Another significant upgrade for all three boards is their extended real time editing capabilities. Not only can you do more in real time, with processor speeds getting so fast these days, the rendering you do have to wait for won't be very long at all -- often it's only going to make you wait as long as it would have normally taken for your tapes to preroll back in the old tape-based analog days. This lets you work a lot faster and a lot easier, and then you start to realize what is really meant by the overused term "workflow." You don't sit there waiting to see your ideas take form -- it's right there, right now. No time to forget what you were going to do, no interruptions, no distractions. It's like playing video jazz, where your spontaneous ideas play themselves out on the screen in front of you in real time. Feel free to improvise -- it's easy to experiment and change things when the effects happen immediately.
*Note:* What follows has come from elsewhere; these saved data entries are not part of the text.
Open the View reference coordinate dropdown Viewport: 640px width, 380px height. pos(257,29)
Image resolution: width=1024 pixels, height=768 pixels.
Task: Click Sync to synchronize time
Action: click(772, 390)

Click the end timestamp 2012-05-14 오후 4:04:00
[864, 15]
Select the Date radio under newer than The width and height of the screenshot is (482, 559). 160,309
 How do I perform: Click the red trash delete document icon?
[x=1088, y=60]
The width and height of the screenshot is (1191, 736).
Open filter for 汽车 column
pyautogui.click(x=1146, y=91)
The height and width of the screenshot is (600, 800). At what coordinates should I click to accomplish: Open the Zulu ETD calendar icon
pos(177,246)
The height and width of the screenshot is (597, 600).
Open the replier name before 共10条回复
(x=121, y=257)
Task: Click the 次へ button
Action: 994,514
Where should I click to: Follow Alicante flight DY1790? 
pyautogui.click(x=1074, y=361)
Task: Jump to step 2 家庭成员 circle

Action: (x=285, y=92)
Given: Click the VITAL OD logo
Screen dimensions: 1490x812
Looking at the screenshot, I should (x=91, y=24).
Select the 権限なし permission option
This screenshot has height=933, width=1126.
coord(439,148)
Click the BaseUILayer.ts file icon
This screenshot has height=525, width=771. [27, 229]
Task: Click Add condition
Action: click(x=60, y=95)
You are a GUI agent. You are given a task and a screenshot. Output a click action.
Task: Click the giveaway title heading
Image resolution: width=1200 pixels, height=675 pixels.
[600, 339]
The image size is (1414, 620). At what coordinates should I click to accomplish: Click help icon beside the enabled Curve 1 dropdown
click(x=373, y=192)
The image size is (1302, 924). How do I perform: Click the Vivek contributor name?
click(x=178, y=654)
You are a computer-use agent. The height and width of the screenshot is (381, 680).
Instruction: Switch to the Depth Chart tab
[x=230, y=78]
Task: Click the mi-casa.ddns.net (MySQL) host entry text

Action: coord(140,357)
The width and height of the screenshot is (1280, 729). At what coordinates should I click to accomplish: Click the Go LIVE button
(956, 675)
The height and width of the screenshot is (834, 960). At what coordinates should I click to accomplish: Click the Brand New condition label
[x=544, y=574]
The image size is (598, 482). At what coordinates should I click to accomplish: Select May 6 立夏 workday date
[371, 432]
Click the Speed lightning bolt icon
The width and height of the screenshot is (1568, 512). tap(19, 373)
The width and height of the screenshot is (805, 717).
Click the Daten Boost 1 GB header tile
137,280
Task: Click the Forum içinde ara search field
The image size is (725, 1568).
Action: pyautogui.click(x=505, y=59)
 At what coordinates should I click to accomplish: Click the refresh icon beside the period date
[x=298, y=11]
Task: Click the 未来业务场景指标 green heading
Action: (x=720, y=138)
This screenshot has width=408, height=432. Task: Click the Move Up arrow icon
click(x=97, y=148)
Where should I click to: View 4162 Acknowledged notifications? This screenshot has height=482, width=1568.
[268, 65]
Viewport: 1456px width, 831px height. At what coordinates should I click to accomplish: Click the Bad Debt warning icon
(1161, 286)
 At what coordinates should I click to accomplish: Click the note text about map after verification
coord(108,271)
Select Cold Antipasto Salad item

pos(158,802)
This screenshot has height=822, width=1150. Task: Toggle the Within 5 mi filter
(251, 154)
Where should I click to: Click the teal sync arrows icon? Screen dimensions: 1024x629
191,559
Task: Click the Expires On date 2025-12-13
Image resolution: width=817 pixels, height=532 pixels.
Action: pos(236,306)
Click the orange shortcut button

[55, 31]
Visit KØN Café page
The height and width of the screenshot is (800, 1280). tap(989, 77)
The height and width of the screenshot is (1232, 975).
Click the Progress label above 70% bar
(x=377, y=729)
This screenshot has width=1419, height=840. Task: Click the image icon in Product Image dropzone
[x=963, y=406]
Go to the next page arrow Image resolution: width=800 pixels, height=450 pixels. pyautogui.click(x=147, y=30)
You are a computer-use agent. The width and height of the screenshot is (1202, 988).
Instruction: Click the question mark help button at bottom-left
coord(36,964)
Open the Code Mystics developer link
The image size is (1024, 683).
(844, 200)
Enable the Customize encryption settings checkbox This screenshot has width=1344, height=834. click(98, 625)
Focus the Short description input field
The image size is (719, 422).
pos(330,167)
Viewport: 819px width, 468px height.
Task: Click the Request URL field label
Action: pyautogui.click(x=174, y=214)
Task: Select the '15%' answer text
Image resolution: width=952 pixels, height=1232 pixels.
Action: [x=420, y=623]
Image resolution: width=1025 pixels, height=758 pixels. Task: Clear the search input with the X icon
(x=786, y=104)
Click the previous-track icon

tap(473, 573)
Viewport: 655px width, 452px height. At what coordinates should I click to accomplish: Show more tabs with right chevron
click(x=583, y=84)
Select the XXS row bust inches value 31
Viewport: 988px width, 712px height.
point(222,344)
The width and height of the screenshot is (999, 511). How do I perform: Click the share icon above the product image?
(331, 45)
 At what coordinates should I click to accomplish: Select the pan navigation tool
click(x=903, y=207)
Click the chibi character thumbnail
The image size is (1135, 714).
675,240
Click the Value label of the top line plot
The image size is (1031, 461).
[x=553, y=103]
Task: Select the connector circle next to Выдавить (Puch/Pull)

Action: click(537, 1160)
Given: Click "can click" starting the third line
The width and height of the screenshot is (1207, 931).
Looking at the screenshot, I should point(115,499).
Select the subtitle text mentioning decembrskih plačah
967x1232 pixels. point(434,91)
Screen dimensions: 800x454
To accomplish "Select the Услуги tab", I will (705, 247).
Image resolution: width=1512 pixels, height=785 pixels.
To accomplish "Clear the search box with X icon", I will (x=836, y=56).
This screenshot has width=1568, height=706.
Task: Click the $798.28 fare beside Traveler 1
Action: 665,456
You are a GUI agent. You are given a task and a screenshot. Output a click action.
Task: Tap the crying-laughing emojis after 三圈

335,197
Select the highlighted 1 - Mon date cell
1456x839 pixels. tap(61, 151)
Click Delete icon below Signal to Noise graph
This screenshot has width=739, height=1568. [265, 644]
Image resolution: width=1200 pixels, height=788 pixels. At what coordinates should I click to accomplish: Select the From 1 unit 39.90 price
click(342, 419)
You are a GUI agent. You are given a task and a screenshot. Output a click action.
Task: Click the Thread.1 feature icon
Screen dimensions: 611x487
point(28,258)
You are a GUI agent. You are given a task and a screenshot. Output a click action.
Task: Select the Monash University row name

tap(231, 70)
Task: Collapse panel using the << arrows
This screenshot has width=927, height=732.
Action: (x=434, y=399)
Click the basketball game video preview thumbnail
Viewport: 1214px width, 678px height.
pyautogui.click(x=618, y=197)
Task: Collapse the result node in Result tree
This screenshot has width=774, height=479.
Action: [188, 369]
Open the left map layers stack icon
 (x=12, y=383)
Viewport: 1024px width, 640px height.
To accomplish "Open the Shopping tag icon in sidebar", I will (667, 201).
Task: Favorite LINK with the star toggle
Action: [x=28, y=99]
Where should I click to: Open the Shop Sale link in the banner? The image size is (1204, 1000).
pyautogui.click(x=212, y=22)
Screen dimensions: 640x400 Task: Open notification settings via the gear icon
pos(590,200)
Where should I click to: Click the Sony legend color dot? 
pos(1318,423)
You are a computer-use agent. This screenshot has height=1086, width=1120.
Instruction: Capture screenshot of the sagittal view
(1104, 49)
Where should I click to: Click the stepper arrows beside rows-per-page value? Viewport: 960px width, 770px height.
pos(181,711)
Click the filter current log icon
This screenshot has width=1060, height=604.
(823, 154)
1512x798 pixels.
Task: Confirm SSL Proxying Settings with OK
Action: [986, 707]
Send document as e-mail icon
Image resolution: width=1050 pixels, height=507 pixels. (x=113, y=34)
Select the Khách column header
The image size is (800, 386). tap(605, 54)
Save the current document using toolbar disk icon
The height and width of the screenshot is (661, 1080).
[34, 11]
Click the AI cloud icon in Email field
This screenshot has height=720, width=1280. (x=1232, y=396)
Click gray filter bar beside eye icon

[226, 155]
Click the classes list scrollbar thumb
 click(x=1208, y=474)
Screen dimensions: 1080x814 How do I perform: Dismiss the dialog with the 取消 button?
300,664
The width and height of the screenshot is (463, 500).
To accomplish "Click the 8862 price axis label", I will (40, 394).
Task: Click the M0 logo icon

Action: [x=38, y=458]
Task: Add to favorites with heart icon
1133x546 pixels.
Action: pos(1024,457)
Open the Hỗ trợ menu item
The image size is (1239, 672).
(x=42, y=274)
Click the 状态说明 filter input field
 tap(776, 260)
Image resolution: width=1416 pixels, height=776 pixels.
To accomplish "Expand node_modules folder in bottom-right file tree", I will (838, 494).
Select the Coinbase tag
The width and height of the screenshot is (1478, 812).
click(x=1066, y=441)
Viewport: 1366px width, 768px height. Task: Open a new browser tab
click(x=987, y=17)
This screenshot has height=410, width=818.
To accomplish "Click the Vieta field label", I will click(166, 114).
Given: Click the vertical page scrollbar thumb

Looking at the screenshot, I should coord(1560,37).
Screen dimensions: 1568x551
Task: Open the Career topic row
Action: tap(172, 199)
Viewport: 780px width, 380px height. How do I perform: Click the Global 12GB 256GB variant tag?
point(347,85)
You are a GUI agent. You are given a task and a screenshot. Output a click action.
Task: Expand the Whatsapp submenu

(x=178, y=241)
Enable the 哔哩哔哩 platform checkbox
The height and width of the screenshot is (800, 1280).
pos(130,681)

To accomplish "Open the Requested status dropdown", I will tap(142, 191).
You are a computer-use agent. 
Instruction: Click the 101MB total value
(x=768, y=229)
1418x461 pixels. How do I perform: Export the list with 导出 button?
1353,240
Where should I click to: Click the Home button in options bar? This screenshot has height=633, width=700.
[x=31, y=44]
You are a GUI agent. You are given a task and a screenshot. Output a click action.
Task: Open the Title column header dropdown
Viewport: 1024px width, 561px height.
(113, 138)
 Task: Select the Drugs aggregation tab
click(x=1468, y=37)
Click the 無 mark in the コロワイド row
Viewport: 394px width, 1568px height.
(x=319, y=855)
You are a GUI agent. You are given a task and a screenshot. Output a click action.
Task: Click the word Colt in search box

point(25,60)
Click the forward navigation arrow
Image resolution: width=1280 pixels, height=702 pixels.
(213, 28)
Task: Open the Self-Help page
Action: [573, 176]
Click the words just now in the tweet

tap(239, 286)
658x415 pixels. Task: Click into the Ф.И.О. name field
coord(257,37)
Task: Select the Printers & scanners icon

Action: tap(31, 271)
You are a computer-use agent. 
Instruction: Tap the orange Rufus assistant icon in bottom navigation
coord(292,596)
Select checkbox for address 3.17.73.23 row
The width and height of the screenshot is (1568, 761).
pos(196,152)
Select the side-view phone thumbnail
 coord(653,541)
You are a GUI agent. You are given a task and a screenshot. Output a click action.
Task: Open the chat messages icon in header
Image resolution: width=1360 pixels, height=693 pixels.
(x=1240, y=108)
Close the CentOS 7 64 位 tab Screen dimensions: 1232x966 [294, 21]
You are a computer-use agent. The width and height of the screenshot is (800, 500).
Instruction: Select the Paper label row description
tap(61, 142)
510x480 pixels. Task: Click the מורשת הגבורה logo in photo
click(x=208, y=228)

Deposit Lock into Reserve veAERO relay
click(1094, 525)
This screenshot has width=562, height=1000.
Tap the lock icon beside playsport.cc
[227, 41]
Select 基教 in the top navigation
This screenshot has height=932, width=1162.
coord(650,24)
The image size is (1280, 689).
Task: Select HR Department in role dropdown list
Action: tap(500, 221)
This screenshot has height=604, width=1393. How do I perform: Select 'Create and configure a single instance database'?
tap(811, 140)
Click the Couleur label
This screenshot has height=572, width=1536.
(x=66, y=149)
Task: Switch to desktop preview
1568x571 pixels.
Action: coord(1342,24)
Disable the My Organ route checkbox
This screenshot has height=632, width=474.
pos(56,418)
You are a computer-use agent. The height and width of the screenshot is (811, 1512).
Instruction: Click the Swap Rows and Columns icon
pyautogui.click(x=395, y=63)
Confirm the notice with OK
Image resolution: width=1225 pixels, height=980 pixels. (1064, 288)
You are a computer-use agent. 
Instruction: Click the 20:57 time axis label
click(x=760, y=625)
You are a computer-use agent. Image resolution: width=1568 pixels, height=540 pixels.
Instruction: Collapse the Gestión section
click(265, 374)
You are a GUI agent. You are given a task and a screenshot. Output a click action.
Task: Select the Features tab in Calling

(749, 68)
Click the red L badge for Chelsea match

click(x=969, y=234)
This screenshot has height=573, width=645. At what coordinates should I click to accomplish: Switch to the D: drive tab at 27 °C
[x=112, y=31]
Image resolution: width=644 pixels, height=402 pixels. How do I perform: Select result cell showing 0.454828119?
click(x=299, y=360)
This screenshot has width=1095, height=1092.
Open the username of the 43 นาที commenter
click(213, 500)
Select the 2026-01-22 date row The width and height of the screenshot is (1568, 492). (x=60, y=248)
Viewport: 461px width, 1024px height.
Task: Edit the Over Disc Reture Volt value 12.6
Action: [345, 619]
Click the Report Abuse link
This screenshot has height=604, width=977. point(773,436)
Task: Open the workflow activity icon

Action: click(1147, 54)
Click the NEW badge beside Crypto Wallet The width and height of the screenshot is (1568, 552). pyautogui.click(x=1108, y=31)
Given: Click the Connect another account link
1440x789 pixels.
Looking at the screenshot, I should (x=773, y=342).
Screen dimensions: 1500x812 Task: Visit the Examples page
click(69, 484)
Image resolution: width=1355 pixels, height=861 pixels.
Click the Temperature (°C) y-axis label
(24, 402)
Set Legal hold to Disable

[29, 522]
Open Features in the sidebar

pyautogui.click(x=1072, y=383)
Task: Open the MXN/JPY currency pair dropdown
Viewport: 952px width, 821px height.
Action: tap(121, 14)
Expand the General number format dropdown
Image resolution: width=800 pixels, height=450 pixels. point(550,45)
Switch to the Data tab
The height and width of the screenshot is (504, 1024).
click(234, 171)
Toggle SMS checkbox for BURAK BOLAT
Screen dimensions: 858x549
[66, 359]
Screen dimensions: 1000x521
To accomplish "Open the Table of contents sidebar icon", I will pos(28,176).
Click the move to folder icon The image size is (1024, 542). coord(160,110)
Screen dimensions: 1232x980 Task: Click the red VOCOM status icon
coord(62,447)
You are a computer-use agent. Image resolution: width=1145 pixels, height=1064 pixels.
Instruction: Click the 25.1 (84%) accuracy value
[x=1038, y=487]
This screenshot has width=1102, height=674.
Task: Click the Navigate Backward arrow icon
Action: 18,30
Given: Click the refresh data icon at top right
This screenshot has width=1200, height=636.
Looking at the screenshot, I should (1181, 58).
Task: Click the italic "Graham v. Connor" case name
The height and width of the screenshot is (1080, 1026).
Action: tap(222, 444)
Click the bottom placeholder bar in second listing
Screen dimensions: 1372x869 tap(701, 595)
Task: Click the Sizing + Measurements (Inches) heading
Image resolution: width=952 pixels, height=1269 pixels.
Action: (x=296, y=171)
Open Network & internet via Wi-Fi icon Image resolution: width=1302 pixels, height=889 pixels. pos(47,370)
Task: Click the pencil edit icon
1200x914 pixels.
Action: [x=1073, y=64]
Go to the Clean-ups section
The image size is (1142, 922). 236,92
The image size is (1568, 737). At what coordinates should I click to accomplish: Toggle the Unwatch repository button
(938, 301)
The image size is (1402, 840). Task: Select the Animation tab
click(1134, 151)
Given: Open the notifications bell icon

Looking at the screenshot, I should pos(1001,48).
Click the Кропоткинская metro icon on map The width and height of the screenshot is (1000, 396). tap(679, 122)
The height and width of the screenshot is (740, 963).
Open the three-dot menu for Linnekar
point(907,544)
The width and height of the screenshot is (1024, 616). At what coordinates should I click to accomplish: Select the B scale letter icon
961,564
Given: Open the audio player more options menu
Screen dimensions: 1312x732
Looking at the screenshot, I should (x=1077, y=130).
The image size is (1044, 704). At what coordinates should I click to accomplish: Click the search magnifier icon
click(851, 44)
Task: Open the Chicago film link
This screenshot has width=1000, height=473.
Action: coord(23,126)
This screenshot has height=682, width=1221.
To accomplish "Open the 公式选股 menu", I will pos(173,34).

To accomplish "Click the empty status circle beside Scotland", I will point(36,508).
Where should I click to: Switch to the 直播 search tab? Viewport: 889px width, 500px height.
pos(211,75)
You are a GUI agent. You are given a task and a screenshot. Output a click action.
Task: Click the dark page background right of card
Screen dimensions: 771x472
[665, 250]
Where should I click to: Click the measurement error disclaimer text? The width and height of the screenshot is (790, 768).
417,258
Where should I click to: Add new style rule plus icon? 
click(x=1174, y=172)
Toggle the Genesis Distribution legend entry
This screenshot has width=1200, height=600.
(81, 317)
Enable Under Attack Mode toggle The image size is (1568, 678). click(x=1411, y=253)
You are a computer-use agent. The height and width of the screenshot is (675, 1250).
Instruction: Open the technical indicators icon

But don't think there aren't any limitations to all these real time highjinks. With each card, you'll probably hit the wall of its real time capabilities quicker than you might think. But all three cards' effects arsenals are getting so powerful and complex, if you need even more than what they can do in real time you'll probably want to turn to a sophisticated compositing software package like Adobe After Effects. But the question is, where are the limitations? With the Pinnacle Pro-ONE, you can't do any real time chromakeying, and the rendered chromakeying you are able to do isn't very good. With the DVStorm2, if you want to move lots of graphics or text on-screen at the same time, you can stack up tons of layers but your choices of where and how those graphics will move is limited. If you go with the Matrox RT.X100, you can't put as many text and graphic layers on the screen at the same time, and you're limited to only one 3D effect at a time.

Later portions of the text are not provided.